§ **REQUIRED ACTION**: How many lines in the listing below include the word "computer"? Answer with the number and nothing else.

§ **INPUT RECORDS**:

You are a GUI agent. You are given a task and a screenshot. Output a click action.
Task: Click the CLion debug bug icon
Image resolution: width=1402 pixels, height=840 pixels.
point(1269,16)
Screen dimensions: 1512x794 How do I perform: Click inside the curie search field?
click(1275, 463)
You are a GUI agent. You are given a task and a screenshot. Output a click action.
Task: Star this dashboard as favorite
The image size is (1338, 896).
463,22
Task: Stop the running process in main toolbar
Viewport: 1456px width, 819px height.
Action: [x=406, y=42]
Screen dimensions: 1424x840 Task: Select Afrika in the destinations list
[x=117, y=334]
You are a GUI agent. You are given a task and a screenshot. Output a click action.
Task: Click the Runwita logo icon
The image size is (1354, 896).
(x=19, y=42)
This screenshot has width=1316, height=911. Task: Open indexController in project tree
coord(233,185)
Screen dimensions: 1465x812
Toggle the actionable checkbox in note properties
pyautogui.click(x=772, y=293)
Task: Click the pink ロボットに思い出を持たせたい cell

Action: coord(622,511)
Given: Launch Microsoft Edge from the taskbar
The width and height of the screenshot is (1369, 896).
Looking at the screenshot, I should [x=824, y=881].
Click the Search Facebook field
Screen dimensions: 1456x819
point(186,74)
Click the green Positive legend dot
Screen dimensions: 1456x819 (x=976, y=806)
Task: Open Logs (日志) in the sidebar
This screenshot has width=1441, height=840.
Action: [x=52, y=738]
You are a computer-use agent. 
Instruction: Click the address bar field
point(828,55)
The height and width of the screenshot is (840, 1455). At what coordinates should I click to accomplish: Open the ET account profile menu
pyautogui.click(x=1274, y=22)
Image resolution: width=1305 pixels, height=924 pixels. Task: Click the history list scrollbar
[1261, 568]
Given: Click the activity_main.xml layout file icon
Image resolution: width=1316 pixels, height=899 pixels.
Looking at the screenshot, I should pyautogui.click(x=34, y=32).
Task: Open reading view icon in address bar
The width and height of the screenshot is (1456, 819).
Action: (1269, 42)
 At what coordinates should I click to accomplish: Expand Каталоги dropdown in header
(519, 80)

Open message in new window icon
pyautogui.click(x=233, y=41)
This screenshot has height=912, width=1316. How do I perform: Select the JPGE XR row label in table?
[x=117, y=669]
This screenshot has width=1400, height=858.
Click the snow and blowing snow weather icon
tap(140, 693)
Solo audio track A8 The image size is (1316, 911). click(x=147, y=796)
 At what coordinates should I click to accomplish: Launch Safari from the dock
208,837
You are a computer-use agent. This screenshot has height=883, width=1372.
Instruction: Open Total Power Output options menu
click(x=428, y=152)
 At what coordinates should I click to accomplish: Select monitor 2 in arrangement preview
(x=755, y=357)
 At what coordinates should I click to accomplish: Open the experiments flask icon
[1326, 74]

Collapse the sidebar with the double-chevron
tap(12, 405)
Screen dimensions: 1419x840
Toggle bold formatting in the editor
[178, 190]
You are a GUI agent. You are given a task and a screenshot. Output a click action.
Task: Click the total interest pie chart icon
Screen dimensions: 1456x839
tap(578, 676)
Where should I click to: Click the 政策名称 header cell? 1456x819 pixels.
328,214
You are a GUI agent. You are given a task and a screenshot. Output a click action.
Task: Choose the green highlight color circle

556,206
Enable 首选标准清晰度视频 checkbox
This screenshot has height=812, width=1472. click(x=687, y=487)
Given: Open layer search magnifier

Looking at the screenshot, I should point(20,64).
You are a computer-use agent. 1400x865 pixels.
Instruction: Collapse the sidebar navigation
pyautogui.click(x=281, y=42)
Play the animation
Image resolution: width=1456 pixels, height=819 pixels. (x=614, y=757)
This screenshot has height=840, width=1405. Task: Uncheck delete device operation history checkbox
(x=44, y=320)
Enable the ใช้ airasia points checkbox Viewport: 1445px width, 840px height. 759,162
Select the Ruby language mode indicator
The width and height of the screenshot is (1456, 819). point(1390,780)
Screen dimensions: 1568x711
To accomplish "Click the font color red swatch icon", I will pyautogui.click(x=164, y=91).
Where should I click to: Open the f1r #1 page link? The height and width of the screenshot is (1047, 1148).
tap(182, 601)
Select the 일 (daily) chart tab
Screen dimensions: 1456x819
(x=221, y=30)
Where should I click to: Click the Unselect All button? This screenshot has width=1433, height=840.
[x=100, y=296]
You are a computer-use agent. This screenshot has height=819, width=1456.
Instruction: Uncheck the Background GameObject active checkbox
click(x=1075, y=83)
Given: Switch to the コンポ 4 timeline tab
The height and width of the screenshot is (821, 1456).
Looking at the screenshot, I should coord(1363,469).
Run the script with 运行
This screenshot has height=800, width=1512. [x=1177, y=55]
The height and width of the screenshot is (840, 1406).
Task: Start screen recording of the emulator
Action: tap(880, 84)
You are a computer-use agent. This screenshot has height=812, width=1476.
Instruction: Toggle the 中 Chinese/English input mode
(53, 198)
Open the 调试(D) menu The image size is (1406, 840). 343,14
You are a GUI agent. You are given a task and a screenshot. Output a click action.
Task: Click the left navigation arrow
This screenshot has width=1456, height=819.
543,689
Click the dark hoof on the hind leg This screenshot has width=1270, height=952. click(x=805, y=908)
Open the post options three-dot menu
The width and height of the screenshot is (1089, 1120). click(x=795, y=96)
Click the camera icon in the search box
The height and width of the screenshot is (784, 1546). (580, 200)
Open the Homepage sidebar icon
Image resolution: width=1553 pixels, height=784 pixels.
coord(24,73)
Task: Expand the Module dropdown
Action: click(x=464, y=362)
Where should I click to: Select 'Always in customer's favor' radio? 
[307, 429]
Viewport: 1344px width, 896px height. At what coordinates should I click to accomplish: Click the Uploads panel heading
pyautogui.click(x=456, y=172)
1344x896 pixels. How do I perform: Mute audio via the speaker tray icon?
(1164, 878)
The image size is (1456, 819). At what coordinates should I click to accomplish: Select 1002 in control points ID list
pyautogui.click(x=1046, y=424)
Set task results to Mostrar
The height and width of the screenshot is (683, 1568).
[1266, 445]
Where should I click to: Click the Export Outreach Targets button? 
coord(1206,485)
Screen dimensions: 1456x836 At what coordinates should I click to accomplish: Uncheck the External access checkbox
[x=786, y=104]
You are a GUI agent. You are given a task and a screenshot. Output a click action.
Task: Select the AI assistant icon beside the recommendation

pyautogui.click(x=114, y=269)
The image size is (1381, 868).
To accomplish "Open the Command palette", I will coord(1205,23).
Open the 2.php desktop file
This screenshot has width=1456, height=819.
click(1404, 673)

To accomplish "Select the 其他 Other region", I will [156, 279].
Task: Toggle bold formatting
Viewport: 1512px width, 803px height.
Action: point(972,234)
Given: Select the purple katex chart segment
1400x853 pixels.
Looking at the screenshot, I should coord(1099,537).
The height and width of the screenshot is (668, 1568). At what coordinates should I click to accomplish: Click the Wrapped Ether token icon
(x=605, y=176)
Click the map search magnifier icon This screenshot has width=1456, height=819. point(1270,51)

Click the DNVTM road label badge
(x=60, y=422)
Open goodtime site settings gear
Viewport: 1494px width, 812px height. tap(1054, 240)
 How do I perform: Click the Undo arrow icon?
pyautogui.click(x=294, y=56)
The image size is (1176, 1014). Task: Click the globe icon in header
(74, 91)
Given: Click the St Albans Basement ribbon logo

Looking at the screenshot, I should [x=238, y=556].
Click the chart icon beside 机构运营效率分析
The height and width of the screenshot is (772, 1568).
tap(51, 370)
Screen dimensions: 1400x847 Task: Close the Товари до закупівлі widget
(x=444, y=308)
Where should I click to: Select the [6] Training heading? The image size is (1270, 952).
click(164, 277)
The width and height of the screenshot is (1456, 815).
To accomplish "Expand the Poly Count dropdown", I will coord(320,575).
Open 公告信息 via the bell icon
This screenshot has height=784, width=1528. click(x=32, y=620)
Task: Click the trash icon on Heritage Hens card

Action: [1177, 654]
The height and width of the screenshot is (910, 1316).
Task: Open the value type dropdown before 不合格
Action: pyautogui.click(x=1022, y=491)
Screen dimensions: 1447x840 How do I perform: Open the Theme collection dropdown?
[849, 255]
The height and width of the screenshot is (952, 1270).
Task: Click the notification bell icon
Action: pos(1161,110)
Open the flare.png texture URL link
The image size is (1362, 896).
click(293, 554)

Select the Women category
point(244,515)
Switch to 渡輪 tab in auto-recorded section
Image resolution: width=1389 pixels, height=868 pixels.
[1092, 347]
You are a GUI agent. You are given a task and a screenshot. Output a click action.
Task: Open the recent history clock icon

§ **ANSWER BOX**: 5